Studio album by Gustavo Cerati
- Released: 26 November 2002
- Recorded: April 2001–September 2002
- Studio: Estudios Del Cielito, Estudios Capitán, Estudios Santito and Estudios El Pie - Buenos Aires, Argentina
- Genre: Pop rock, electronic music, art pop
- Length: 71:05
- Label: BMG
- Producer: Gustavo Cerati

Gustavo Cerati chronology
| Bocanada (1999) | Siempre Es Hoy (2002) | Ahí Vamos (2006) |

= Siempre es hoy =

Siempre Es Hoy (Spanish for It is always today) is the third album by Argentine rock musician Gustavo Cerati.

The album was advertised as "Cerati's Rock Album", however, it has a more of an electronic style than rock. Music critics were pleased with Siempre Es Hoy, giving it ratings ranging from 4 to 5 stars.

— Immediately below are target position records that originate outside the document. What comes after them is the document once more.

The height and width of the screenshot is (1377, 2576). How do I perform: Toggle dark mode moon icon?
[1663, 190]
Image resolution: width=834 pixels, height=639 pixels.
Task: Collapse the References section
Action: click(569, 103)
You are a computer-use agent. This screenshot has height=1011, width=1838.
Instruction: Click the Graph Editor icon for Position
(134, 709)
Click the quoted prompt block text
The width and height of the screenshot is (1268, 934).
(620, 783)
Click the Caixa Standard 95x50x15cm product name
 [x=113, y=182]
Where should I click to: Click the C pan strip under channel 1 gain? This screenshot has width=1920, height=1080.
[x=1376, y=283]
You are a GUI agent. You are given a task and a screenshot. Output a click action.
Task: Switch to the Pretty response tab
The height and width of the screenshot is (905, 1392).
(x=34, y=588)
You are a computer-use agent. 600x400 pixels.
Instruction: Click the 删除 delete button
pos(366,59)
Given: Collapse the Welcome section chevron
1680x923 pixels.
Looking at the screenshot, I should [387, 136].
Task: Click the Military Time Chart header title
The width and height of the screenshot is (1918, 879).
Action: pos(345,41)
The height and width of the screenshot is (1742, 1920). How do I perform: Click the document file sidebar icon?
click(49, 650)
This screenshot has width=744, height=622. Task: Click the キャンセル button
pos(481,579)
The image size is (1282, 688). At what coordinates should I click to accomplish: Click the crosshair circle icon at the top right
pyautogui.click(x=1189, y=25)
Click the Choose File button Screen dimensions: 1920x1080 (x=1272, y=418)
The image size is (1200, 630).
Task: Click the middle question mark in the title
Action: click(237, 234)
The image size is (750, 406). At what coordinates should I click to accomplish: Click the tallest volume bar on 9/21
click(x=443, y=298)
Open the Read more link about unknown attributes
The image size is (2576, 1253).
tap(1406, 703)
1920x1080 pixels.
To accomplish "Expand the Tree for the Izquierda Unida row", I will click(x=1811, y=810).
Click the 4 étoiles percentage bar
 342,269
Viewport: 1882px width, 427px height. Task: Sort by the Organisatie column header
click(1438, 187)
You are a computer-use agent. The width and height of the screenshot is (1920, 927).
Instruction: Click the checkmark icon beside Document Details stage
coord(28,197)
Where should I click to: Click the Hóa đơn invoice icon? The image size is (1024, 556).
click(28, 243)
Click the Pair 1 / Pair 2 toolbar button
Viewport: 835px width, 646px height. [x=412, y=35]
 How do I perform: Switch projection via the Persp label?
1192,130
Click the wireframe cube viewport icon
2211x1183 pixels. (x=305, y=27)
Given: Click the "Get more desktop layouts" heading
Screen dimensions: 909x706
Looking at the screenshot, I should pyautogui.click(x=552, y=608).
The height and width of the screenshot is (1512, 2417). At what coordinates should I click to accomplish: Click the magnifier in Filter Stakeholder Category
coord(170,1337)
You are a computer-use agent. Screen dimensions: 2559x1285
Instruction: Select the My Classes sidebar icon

Some of the songs were remixed for the 2003 album, Reversiones: Siempre Es Hoy. These songs were remixed by several guest musicians including Leandro Fresco, Bostich from Nortec Collective, Miranda!, Kinky and DJ Orange, all to various electronic-music styles.

Professional ratings
Review scores
| Source | Rating |
| Allmusic | Star Half star |

==Background==
Following the critical success of its 1999 album Bocanada and some musical experiments in between like 11 Episodios Sinfónicos and +Bien, Cerati "wanted to make a rhythmic and powerful album, unlike Bocanada, which was more subtle and elegant". The album was developed at the height of a severe economic crisis in Argentina that forced it to be reduced to a single CD; the project was originally conceived as a double album. At the end of production, the artist had to choose from around 40 songs—some of which were merely sketches—to arrive at a tracklist of 17 songs and a total duration of more than 70 minutes, "an unusual venture for the [Argentine] music industry at that time".

==Music==
Cerati described the rhythm section to be influenced by hip-hop, "a genre [he] was listening to a lot [at the time]", with the guitars and melodies adopting a more conventional style of rock/pop. The album also explores scratching and Argentinian folk percussion. A variety of guests were brought, including Charly García and other artists who contributed to the experimental sound of the project.

==Track listing==

| No. | Title | Writer(s) | Length |
|---|---|---|---|
| 1. | "Cosas imposibles" (Impossible Things) | Cerati - Flavio Etcheto [es] | 5:05 |
| 2. | "No te creo" (I Don't Believe You) |  | 3:46 |
| 3. | "Artefacto" (Artifact) | Cerati - Etcheto | 4:16 |
| 4. | "Nací para esto" (I Was Born for This) |  | 3:09 |
| 5. | "Amo dejarte así" (I Love Leaving You Like This) |  | 5:25 |
| 6. | "Tu cicatriz en mí" (Your Scar Inside Me) |  | 4:17 |
| 7. | "Señales luminosas" (Bright Signals) |  | 3:24 |
| 8. | "Karaoke" |  | 3:54 |
| 9. | "Sulky" |  | 4:29 |
| 10. | "Casa" (House) | Cerati - Etcheto | 4:32 |
| 11. | "Camuflaje" (Camouflage) |  | 3:55 |
| 12. | "Altar" (Shrine) | Cerati - Etcheto - Camilo Castaldi [es] | 4:01 |
| 13. | "Torre de marfil" (Ivory Tower) |  | 4:38 |
| 14. | "Fantasma" (Ghost) |  | 3:19 |
| 15. | "Vivo" (Alive) |  | 4:20 |
| 16. | "Sudestada" |  | 4:31 |
| 17. | "Especie" (Species) |  | 3:42 |
| Total length: |  |  | 70:48 |

==Sales and certifications==

| Region | Certification | Certified units/sales |
| Argentina (CAPIF) | Gold | 20,000^{^} |
^{^} Shipments figures based on certification alone.